The international think tank warns the Irish pensions system is too "basic" and should offer more flexible payments.
These would offer lower payments for those who keep working beyond 66, with the reward that they would receive higher benefits once they are fully retired.
'Pensions at a Glance 2017' said more reforms are needed across OECD countries to cope with the impact of an ageing population, more inequality among the elderly and new work practices.
It said that the pace of state spending on pensions is expected to slow, but recent reforms will lower the income of future pensioners. There should be more provision for people who stay at work beyond the retirement age, allowing them to push back their pension but get higher payments once it kicks in. However, it said only about 10pc of Europeans aged 60 to 69 currently combine work and pensions.
The report noted that the Irish State pension pays the same benefit to everyone no matter when they retire.
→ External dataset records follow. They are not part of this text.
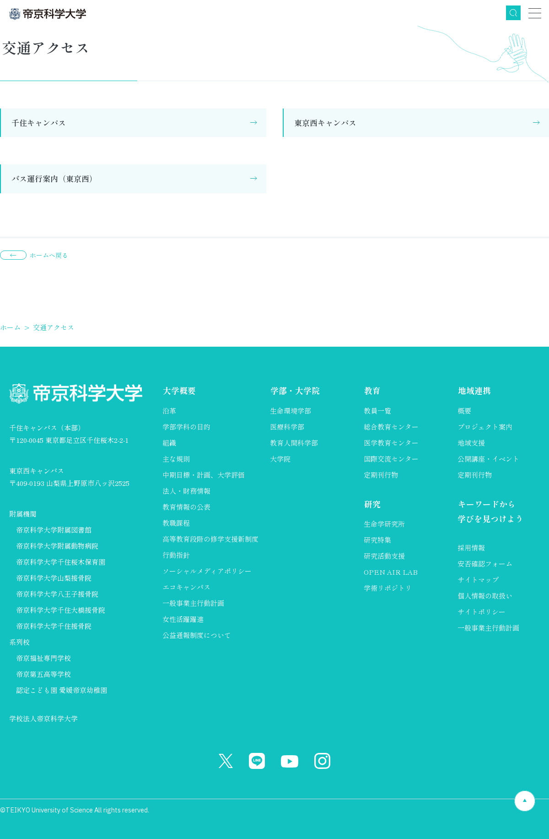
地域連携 (474, 391)
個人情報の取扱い (485, 596)
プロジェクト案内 (485, 426)
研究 (372, 504)
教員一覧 (377, 410)
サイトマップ (478, 580)
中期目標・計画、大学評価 (203, 474)
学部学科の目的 (186, 426)
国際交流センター (391, 458)
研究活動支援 (384, 556)
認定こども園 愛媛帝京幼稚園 (61, 690)
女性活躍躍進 (183, 619)
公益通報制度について (196, 635)
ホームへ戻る (49, 255)
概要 (464, 410)
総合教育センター (391, 426)
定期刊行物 (381, 474)
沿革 (169, 410)
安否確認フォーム (485, 564)
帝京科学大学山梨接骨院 (54, 578)
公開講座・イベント (488, 458)
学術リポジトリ (388, 588)
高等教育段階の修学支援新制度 (210, 539)
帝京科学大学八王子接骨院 (57, 594)
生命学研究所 (384, 523)
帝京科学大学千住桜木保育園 (60, 562)
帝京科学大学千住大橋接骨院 (60, 610)
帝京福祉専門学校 (43, 658)
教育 (372, 391)
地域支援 (471, 442)
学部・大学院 (294, 391)
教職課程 (176, 523)
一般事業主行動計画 (193, 603)
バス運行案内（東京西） (54, 178)
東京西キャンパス (325, 122)
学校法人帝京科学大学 (43, 718)
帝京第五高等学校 (43, 674)
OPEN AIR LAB (391, 572)
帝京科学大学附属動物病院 (57, 545)
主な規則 (176, 458)
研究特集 (377, 540)
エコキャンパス (186, 587)
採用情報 (471, 548)
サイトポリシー (482, 612)
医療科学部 (287, 426)
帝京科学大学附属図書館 (54, 529)
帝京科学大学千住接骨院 (54, 626)
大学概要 (178, 391)
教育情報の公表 (186, 507)
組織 (169, 442)
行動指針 (176, 555)
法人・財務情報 (186, 491)
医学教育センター (391, 442)
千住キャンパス (38, 122)
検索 (513, 12)
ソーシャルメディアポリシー (207, 571)
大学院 (280, 458)
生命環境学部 (290, 410)
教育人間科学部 (294, 442)
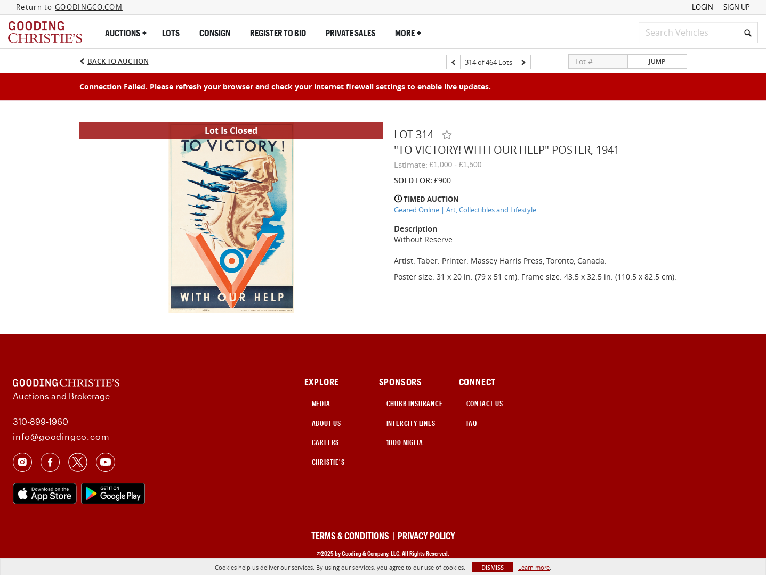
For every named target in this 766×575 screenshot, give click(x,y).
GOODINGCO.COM (89, 7)
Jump (657, 61)
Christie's (328, 462)
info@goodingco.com (61, 436)
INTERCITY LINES (411, 423)
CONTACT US (484, 403)
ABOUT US (326, 423)
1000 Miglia (404, 442)
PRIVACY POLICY (426, 535)
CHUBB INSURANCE (414, 403)
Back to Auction (118, 61)
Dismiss (492, 567)
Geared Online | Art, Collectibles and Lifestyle (465, 210)
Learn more (534, 567)
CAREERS (326, 442)
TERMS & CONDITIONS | (353, 535)
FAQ (471, 423)
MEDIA (321, 403)
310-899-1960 (40, 421)
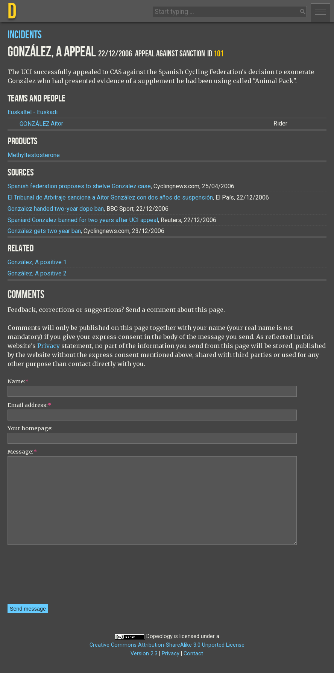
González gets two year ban (44, 230)
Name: (18, 381)
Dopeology (159, 636)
In this respect, it said the system creates no incentive or disincentive to work longer or part time.
But it said "at the same time, there is no possible way to smooth pension payments by, for example, allowing claimants to claim lower initial benefits and combining these with wages". It also noted the State pension offered no flexibility in relation to early retirement, which was not possible under any circumstance.
"In the United Kingdom, for example, early retirement with a lump sum is possible from the age of 55 for men, 10 years prior to the normal retirement age when the basic components can be claimed," it said.
"In Ireland, individuals can retire at age 50 with the defined contribution pension, but the basic pension cannot be claimed before the age of 66."
Although some people are in defined contribution schemes, many workers here just rely on the State pension.
Age Action spokesman Justin Moran said the concept of lower State pension payments for semi-retired workers to boost their income down the road was "an interesting idea".
"We would have long argued for greater flexibility in giving older people more control over their pensions. This deserves to be investigated." He also said allowing for early retirement is a good idea as there are jobs like construction and homecare that take a physical toll on workers.
"Those who put forward the idea of extending the retirement age are more often than not people who are working in offices, not these types of jobs," he said.
The report also said that public pension payments were low in Ireland, the UK, Canada and the US.
OECD secretary-general José Ángel Gurría Trevino said bold action by governments was needed to meet the challenges of "financial sustainability and pension adequacy".
"The world of work is changing fast and policymakers must ensure decisions made today take this into account and our pension and social protection systems do not leave anyone behind in retirement," he said.
However, the report was not completely negative about Ireland's pensions set up. It said that voluntary pension plan coverage was high in Ireland, at above 40pc.
It said Ireland was one of seven countries to alter the pension tax rules by scrapping the tax levy that was introduced during the financial crisis.